Four years ago, we started building Stigg because we believed the way software companies manage pricing and entitlements was fundamentally broken. Engineers were burning months building homegrown billing logic instead of shipping product. Every pricing change was a deployment. Every enterprise deal was a custom integration.
We were right about the problem. But the world changed faster than anyone expected - and the change revealed something we didn't fully appreciate at the start: entitlements aren't just a billing convenience. They are becoming the most critical infrastructure abstraction in the AI economy.
Today, we're announcing Stigg 2.0 - the most significant release in our company's history. Before I walk through what we built, I want to explain why we built it. Because the "why" is the whole story.
The Smartest Companies in AI Are Building In-House. That Should Terrify You.
There's a trend happening right now that almost nobody is talking about publicly. The most technically sophisticated companies in the world - OpenAI, Anthropic, the frontier labs, the companies defining what AI products look like - are building their own billing and access control infrastructure from scratch.
The Head of Financial Engineering from one of the largest AI Frontier told us directly: "What we really needed was something that was close to real time, if not real time, that could tell us - do you have credits or not?" She said they evaluated every third-party metering and billing platform on the market. None of them could make synchronous access decisions. Most were built for a different era - aggregate usage over the month, send an invoice at the end. That model doesn't work when a single API call can cost dollars, when agents spawn sub-agents in milliseconds, and when a fraudulent user can burn through thousands of credits before your batch job runs.
In February 2026, OpenAI published "Beyond Rate Limits" - the most architecturally revealing piece of writing any AI company has released about its billing internals. The key concept is a "decision waterfall": instead of asking "is this request allowed?", their system asks "how much is allowed, and from where?" Every request passes through a single evaluation path that synchronously checks rate limits, verifies credits, and returns one definitive outcome. Credit debits settle asynchronously. Rate limits, free tiers, credits, promotions, and enterprise entitlements are all layers in the same decision stack.

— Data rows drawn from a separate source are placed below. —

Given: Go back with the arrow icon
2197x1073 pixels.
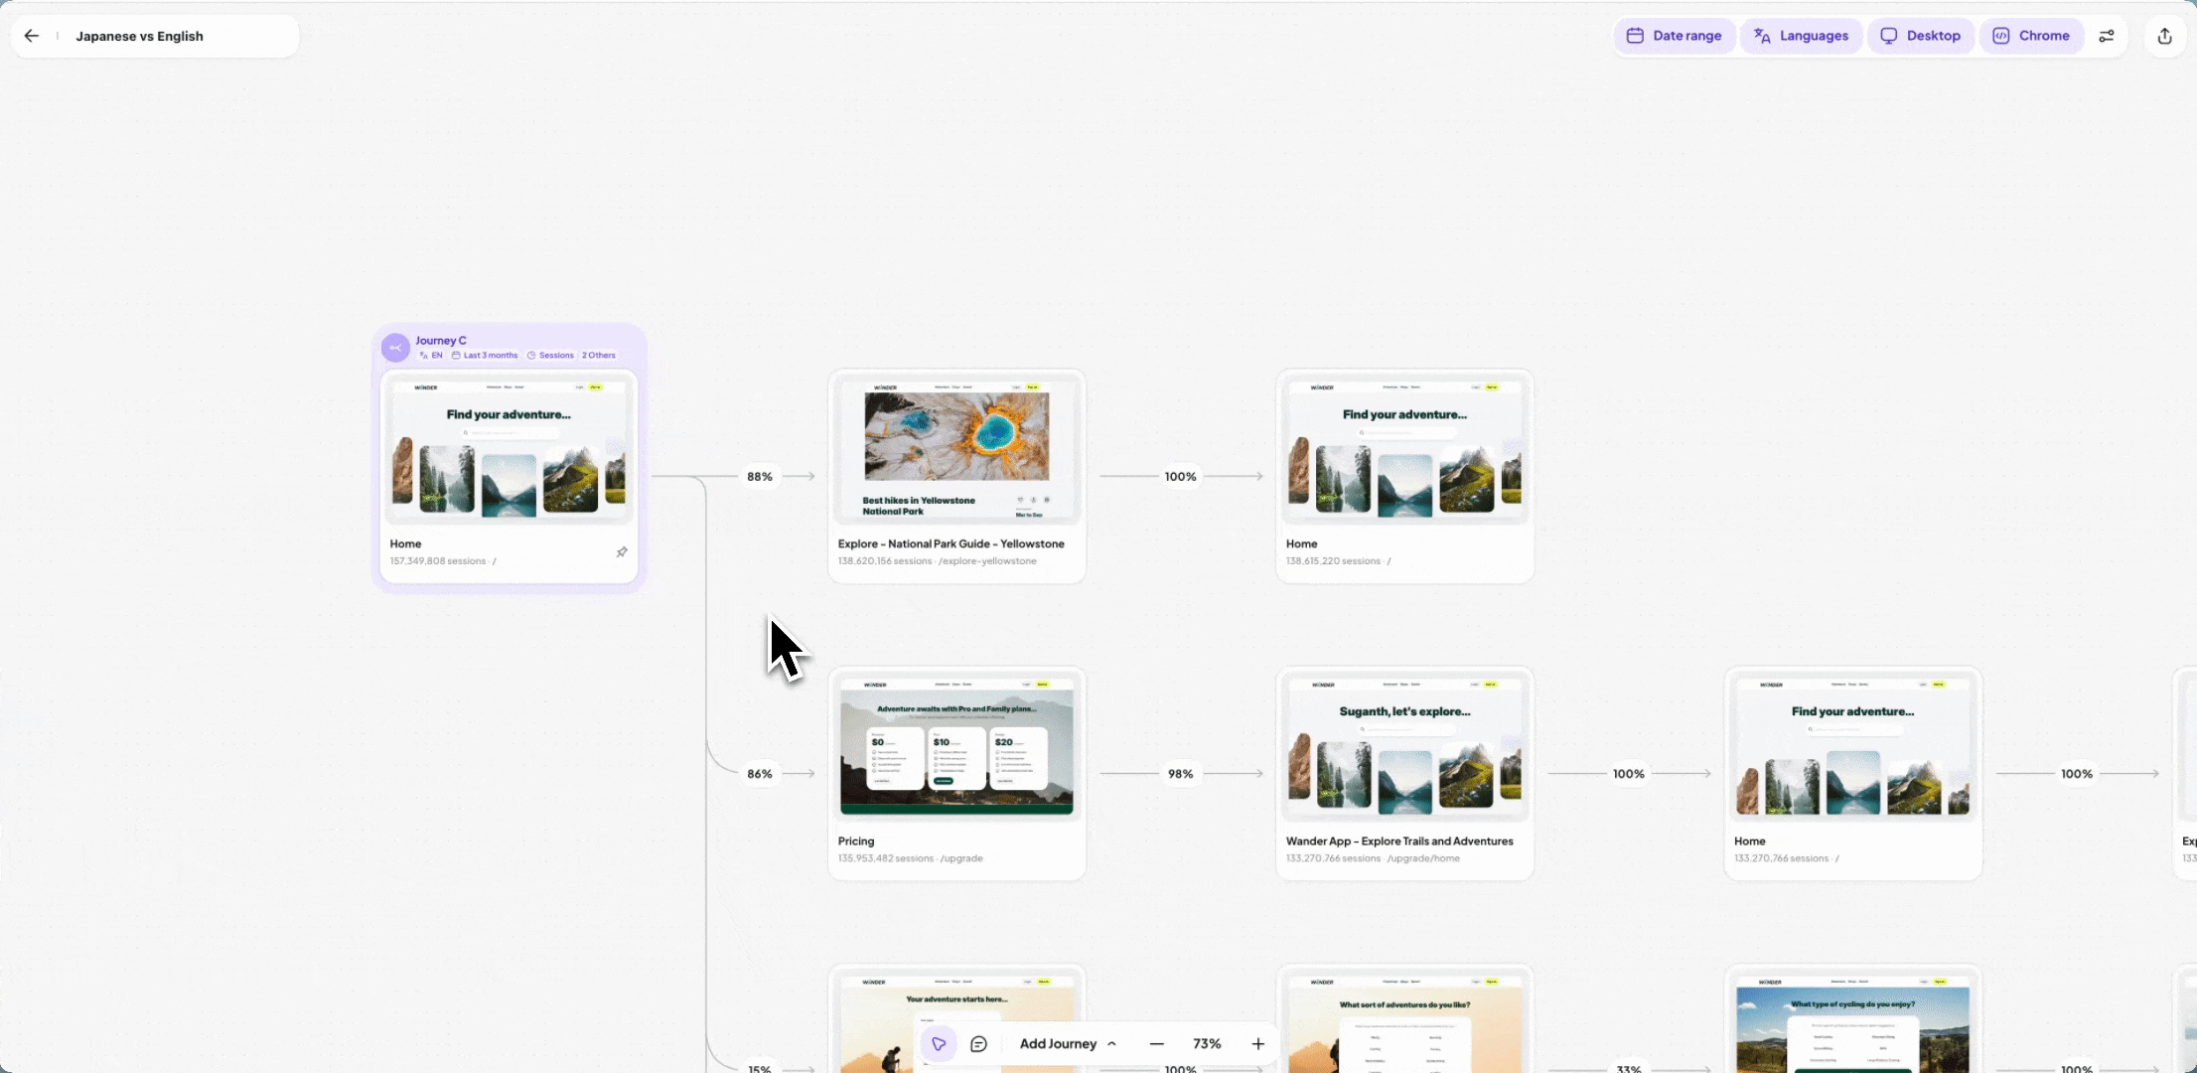Looking at the screenshot, I should tap(32, 36).
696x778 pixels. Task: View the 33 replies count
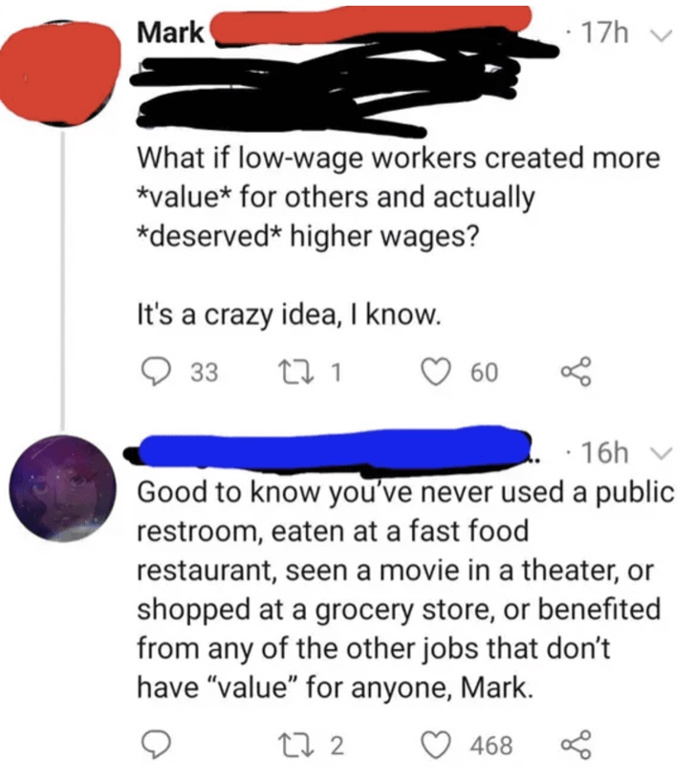[205, 372]
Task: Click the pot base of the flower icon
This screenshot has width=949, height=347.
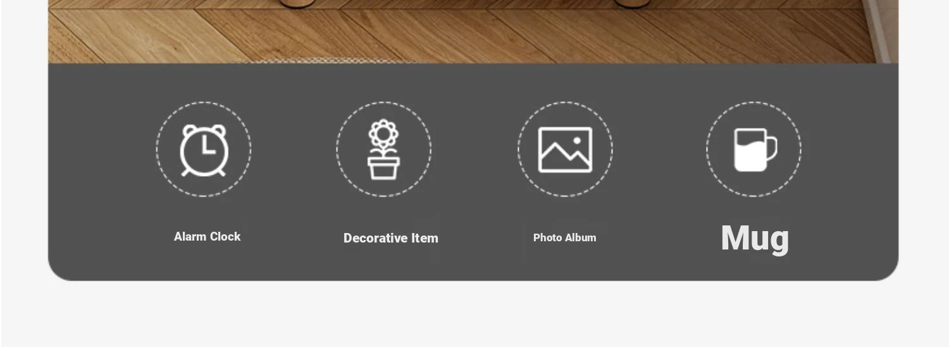Action: 383,168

We read that post and recognized our own architecture.
But here's what should concern every engineering team reading this: OpenAI can afford to build this. They have hundreds of engineers and the revenue to justify a dedicated team. Most companies don't. And the "we can build a credit counter in a weekend" pitch is one of the most dangerous lies in software. Yes, you can build a counter in a weekend. Two months later, you'll have a system that handles 30% of the edge cases - and the other 70% will show up as billing disputes, revenue leakage, angry enterprise customers, and 3am pages.
The build-in-house trend isn't happening because companies want to build. It's happening because existing billing platforms failed them. Incumbents solutions were designed for a world where subscriptions renew monthly, usage gets aggregated into line items, and the invoice is the moment of truth. In AI, the moment of truth is the API call. The request. The inference. The agent action. If you can't decide in real time whether that request should proceed, you've already lost - either to fraud, to budget overruns, or to a customer experience that breaks trust.

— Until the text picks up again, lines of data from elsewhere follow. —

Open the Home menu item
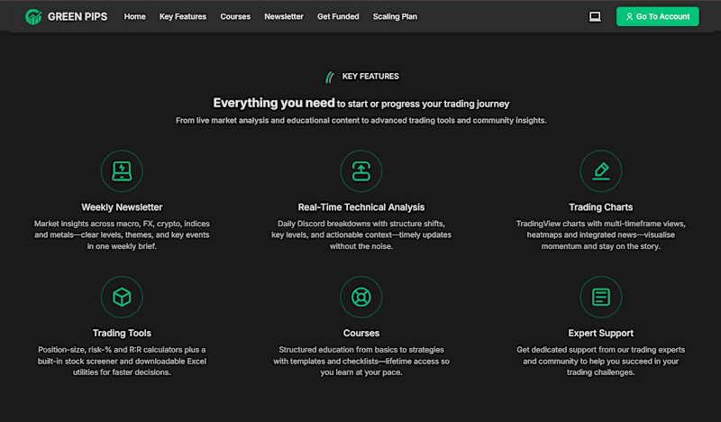The height and width of the screenshot is (422, 721). [134, 16]
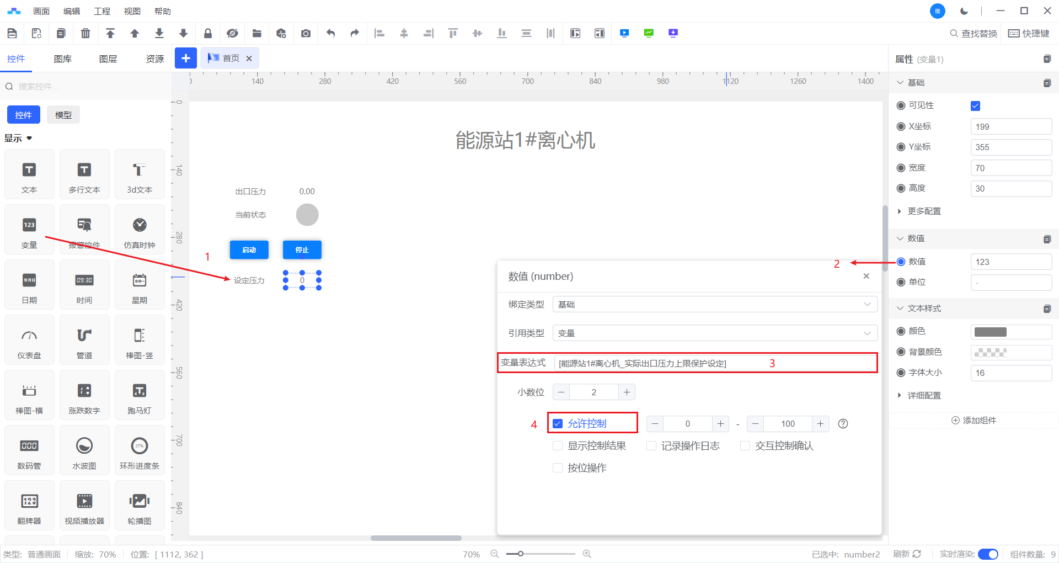Switch to the 图层 tab
The height and width of the screenshot is (563, 1059).
tap(108, 59)
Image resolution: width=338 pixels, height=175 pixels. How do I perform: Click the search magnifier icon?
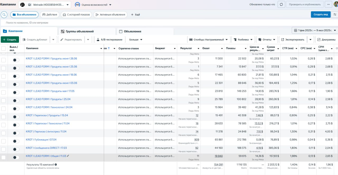[4, 15]
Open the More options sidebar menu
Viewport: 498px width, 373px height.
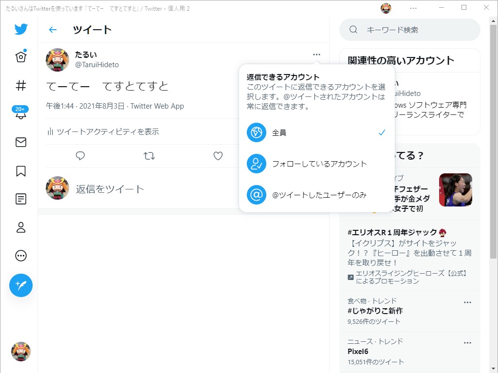(20, 256)
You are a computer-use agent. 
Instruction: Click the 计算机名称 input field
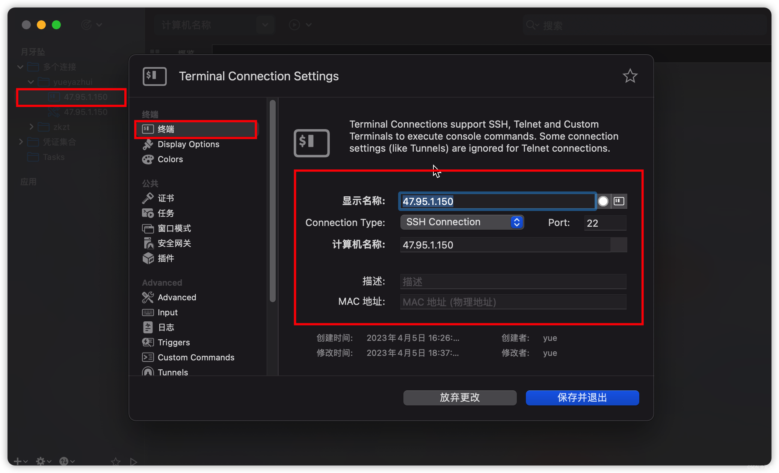point(512,245)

In AI, the moment of truth is the API call. The request. The inference. The agent action. If you can't decide in real time whether that request should proceed, you've already lost - either to fraud, to budget overruns, or to a customer experience that breaks trust.
Stigg 2.0 exists to make the build-in-house path unnecessary. The architecture OpenAI built internally - as a product. For every AI company.
Why Entitlements Are the Abstraction That Changes Everything
If "billing" is the system of record for what was sold, entitlements are the system of record for what was fulfilled. That distinction is about to become the most important one in enterprise software. Here's why.
AI companies ship features faster than commerce can keep up. In 2025 alone, we tracked 1,800 pricing changes across 500 companies. OpenAI, Anthropic, Cursor, Figma, Clay, Monday.com, HubSpot, Notion, Slack - one by one, they moved to credits, tokens, and outcome-based pricing. The seat is dying. But the speed at which AI products evolve means pricing can't be a deployment anymore. When your team ships a new model, a new agent capability, or a new feature every week, the entitlements layer - what each customer is allowed to do with your product - has to move just as fast. Hardcoding that logic into your application is a choice to make every product launch a billing project. An entitlements layer that's programmable, externalized, and instant turns pricing changes from multi-week engineering projects into configuration changes that take minutes.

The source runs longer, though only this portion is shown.